For the Creamy Cheesecake Filling:
- In the body of a high power blender, food processor, stand mixer fitted with the whisk attachment, or in a very large bowl using a hand held mixer, beat the softened cream cheese until completely smooth, scraping the bowl as needed.
- Add sugar and vanilla and beat smooth, scraping down the sides and bottom of bowl as needed. Add in the eggs and yolks, one at a time, beating well after each addition.
- Add in the cream and beat until it’s just incorporated in the batter.
- Pour filling into prepared crust and, using a silicone spatula, smooth the top.
- Place the cheesecake pan into a large, deep pan. Fill the pan with 2 inches of hot water. This is your water bath and will help ensure your cheesecake comes out crack free.
- Carefully place the pan in the oven and bake for 1 hour and 10 minutes. Turn oven off and let the cheesecake sit, undisturbed, for 45 minutes, inside the oven with the door shut. The cheesecake should be still slightly wiggly.
- Remove cake from oven and gently run a knife very around the edge of the cake. Place the cheesecake pan on a cooling rack and cool completely, then loosely cover the pan with saran wrap and chill for at least 8 hours.
- Cheesecake will keep, covered in the fridge, for 5 days. Cheesecake may be frozen for 2 months. Thaw overnight before slicing.
Virginia says
Thank you so much for the cheesecake recipe. It is the best cheesecake that I’ve ever had.
Claudette says
Great recipe. Smooth and creamy cheesecake.
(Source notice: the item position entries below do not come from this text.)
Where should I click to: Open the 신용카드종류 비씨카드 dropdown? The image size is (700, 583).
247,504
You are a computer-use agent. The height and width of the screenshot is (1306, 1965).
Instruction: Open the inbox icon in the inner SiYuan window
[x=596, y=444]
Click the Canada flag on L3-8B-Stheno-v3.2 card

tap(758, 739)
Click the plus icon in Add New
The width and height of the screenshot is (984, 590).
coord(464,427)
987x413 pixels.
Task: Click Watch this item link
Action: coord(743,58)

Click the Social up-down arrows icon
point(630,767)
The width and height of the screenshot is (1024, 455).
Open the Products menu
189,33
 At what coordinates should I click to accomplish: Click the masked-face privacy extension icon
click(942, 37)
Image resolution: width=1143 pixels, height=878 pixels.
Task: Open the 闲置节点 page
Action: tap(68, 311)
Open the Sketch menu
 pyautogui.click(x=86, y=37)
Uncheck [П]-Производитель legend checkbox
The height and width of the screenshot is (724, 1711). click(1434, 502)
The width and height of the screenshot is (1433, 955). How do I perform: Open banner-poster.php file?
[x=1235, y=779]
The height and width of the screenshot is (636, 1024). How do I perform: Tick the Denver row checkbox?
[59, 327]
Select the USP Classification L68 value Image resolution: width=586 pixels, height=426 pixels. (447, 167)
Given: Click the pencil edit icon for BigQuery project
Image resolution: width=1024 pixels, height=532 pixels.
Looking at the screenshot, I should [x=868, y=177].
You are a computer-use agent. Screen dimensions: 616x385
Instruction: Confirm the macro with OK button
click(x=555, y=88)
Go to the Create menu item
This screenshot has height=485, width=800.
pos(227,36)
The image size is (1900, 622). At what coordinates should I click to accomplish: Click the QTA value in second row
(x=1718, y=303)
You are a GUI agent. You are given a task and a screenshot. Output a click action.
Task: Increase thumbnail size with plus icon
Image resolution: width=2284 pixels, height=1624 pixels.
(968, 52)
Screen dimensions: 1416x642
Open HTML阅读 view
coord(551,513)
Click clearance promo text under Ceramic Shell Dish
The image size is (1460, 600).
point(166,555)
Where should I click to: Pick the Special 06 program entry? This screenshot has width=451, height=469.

I’ll make it again.
Claudette says
Great recipe. Smooth and creamy cheesecake. I’ll make it again.
Debbie G says
Can I add a sour cream topping to this cheesecake like I’ve seen in other recipes?
Ashley Manila says
Absolutely!
Lori S says
OMG! i made this for the first time for Thanksgiving and it came out amazing! Everyone loved it. I changed it up a little by making an oreo cookie crust and
I did a fudge topping topping with chopped peanut butter cups and cashews!!!1
Kate says
How can I cut this to an 8 inch cheesecake?
Ashley Manila says
You could make an 8-inch cheesecake but you’ll have extra batter, which you can bake into mini cheesecakes.
L says
Make as it says pour in your 8″ just to top discard rest or put in cup cake pan adjust cooking time
Sarah B says
I have not made this yet. But I hope I don’t sound dumb. It’s calls for 5 large eggs, 3 large yolks, so out of the 5 large eggs do I put 3 large yolks from those 5? Or do I add 5 eggs and 3 yolks?
Ashley Manila says
Hi Sarah! Thank you for asking 🙂 It’s 5 whole eggs and then an additional 3 egg yolks.
Roberta L Engel says
5 eggs + 3 additional egg yolks.
BART LILLIS says
You add 5 eggs + 3 extra yolks.
Christine says
Excellent cheesecake! Highly recommend! No cracks and it was creamy and delicious!!
Jeanette R says
Best cheesecake I’ve ever made or eaten!! My son LOVES cheesecake and requested this as his birthday cake! Huge hit with family and my husband’s co-workers!! Definitely my go-to recipe! Super creamy and rich, so a little goes a long way
*Chef’s Kiss**
Gloria says
You do not specify the oven temperature for the cheesecake. Is it the same as the crust, 350?
Mia says
My son requested cheesecake for his birthday and I used this recipe.’it turned out amazing and he already said he wants it again next year!